_Work task:_ All of the records must be repeated exactly.
════
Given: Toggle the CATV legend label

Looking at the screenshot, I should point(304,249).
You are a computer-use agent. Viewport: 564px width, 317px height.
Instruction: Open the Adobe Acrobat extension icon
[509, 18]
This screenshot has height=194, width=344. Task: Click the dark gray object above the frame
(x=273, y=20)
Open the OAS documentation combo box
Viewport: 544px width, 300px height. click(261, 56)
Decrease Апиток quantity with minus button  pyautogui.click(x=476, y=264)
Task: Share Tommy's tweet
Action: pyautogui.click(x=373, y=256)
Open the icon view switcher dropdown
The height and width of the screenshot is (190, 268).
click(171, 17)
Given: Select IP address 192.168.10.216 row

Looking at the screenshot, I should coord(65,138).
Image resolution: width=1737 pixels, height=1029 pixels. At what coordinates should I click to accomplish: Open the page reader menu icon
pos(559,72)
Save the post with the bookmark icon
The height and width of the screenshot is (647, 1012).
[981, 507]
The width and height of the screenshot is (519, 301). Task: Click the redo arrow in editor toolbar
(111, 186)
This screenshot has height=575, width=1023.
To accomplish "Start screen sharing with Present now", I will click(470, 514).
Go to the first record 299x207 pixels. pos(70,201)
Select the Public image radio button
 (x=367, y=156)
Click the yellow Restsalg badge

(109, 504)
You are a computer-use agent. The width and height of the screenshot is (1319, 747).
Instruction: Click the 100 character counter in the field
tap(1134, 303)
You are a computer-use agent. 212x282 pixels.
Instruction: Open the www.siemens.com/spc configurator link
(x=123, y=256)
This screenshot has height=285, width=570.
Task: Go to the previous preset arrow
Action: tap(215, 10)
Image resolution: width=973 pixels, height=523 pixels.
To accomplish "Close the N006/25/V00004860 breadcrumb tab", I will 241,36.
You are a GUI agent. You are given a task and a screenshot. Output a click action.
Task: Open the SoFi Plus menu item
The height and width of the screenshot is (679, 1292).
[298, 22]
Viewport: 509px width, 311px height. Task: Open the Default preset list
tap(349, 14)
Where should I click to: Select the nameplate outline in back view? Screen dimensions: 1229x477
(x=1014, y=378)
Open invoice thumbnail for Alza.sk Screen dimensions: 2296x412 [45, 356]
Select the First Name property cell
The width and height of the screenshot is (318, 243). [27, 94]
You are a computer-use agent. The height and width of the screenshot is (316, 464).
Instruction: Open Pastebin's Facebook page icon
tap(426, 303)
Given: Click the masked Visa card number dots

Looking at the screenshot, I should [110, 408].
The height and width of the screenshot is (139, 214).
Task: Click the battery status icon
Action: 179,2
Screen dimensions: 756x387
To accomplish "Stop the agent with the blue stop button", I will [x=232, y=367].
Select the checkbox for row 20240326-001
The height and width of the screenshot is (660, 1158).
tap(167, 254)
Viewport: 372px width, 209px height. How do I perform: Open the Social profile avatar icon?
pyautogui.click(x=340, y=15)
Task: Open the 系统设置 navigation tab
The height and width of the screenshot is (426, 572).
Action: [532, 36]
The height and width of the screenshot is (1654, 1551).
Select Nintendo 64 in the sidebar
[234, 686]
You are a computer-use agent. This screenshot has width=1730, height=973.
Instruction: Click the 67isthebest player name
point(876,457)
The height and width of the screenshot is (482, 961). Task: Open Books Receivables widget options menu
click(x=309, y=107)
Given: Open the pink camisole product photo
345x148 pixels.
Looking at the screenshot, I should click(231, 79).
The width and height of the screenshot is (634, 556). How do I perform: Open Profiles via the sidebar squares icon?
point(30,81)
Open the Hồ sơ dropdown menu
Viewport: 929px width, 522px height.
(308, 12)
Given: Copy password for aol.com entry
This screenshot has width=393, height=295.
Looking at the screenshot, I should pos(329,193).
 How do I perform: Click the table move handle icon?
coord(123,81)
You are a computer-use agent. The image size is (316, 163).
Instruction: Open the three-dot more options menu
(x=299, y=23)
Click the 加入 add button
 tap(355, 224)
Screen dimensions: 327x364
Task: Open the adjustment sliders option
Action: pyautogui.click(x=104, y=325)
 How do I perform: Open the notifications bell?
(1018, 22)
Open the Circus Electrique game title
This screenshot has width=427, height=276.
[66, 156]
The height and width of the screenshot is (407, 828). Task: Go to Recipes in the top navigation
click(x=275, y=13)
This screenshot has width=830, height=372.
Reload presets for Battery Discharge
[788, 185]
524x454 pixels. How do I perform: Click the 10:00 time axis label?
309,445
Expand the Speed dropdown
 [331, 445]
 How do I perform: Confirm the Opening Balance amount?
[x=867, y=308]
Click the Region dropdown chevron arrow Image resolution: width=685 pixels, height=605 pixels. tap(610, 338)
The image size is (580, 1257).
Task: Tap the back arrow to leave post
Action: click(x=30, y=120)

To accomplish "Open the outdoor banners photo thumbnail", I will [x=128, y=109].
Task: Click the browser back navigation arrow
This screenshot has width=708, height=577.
════
_Task output:_
Given: Toggle the CATV legend label

Looking at the screenshot, I should point(304,249).
You are a computer-use agent. Viewport: 564px width, 317px height.
Instruction: Open the Adobe Acrobat extension icon
[509, 18]
This screenshot has height=194, width=344. Task: Click the dark gray object above the frame
(x=273, y=20)
Open the OAS documentation combo box
Viewport: 544px width, 300px height. click(261, 56)
Decrease Апиток quantity with minus button  pyautogui.click(x=476, y=264)
Task: Share Tommy's tweet
Action: pyautogui.click(x=373, y=256)
Open the icon view switcher dropdown
The height and width of the screenshot is (190, 268).
click(171, 17)
Given: Select IP address 192.168.10.216 row

Looking at the screenshot, I should coord(65,138).
Image resolution: width=1737 pixels, height=1029 pixels. At what coordinates should I click to accomplish: Open the page reader menu icon
pos(559,72)
Save the post with the bookmark icon
The height and width of the screenshot is (647, 1012).
[981, 507]
The width and height of the screenshot is (519, 301). Task: Click the redo arrow in editor toolbar
(111, 186)
This screenshot has height=575, width=1023.
To accomplish "Start screen sharing with Present now", I will click(470, 514).
Go to the first record 299x207 pixels. pos(70,201)
Select the Public image radio button
 (x=367, y=156)
Click the yellow Restsalg badge

(109, 504)
You are a computer-use agent. The width and height of the screenshot is (1319, 747).
Instruction: Click the 100 character counter in the field
tap(1134, 303)
You are a computer-use agent. 212x282 pixels.
Instruction: Open the www.siemens.com/spc configurator link
(x=123, y=256)
This screenshot has height=285, width=570.
Task: Go to the previous preset arrow
Action: tap(215, 10)
Image resolution: width=973 pixels, height=523 pixels.
To accomplish "Close the N006/25/V00004860 breadcrumb tab", I will 241,36.
You are a GUI agent. You are given a task and a screenshot. Output a click action.
Task: Open the SoFi Plus menu item
The height and width of the screenshot is (679, 1292).
[298, 22]
Viewport: 509px width, 311px height. Task: Open the Default preset list
tap(349, 14)
Where should I click to: Select the nameplate outline in back view? Screen dimensions: 1229x477
(x=1014, y=378)
Open invoice thumbnail for Alza.sk Screen dimensions: 2296x412 [45, 356]
Select the First Name property cell
The width and height of the screenshot is (318, 243). [27, 94]
You are a computer-use agent. The height and width of the screenshot is (316, 464).
Instruction: Open Pastebin's Facebook page icon
tap(426, 303)
Given: Click the masked Visa card number dots

Looking at the screenshot, I should [110, 408].
The height and width of the screenshot is (139, 214).
Task: Click the battery status icon
Action: 179,2
Screen dimensions: 756x387
To accomplish "Stop the agent with the blue stop button", I will [x=232, y=367].
Select the checkbox for row 20240326-001
The height and width of the screenshot is (660, 1158).
tap(167, 254)
Viewport: 372px width, 209px height. How do I perform: Open the Social profile avatar icon?
pyautogui.click(x=340, y=15)
Task: Open the 系统设置 navigation tab
The height and width of the screenshot is (426, 572).
Action: [532, 36]
The height and width of the screenshot is (1654, 1551).
Select Nintendo 64 in the sidebar
[234, 686]
You are a computer-use agent. This screenshot has width=1730, height=973.
Instruction: Click the 67isthebest player name
point(876,457)
The height and width of the screenshot is (482, 961). Task: Open Books Receivables widget options menu
click(x=309, y=107)
Given: Open the pink camisole product photo
345x148 pixels.
Looking at the screenshot, I should click(231, 79).
The width and height of the screenshot is (634, 556). How do I perform: Open Profiles via the sidebar squares icon?
point(30,81)
Open the Hồ sơ dropdown menu
Viewport: 929px width, 522px height.
(308, 12)
Given: Copy password for aol.com entry
This screenshot has width=393, height=295.
Looking at the screenshot, I should pos(329,193).
 How do I perform: Click the table move handle icon?
coord(123,81)
You are a computer-use agent. The image size is (316, 163).
Instruction: Open the three-dot more options menu
(x=299, y=23)
Click the 加入 add button
 tap(355, 224)
Screen dimensions: 327x364
Task: Open the adjustment sliders option
Action: pyautogui.click(x=104, y=325)
 How do I perform: Open the notifications bell?
(1018, 22)
Open the Circus Electrique game title
This screenshot has width=427, height=276.
[66, 156]
The height and width of the screenshot is (407, 828). Task: Go to Recipes in the top navigation
click(x=275, y=13)
This screenshot has width=830, height=372.
Reload presets for Battery Discharge
[788, 185]
524x454 pixels. How do I perform: Click the 10:00 time axis label?
309,445
Expand the Speed dropdown
 [331, 445]
 How do I perform: Confirm the Opening Balance amount?
[x=867, y=308]
Click the Region dropdown chevron arrow Image resolution: width=685 pixels, height=605 pixels. tap(610, 338)
The image size is (580, 1257).
Task: Tap the back arrow to leave post
Action: click(x=30, y=120)

To accomplish "Open the outdoor banners photo thumbnail", I will [x=128, y=109].
Task: Click the browser back navigation arrow
This screenshot has width=708, height=577.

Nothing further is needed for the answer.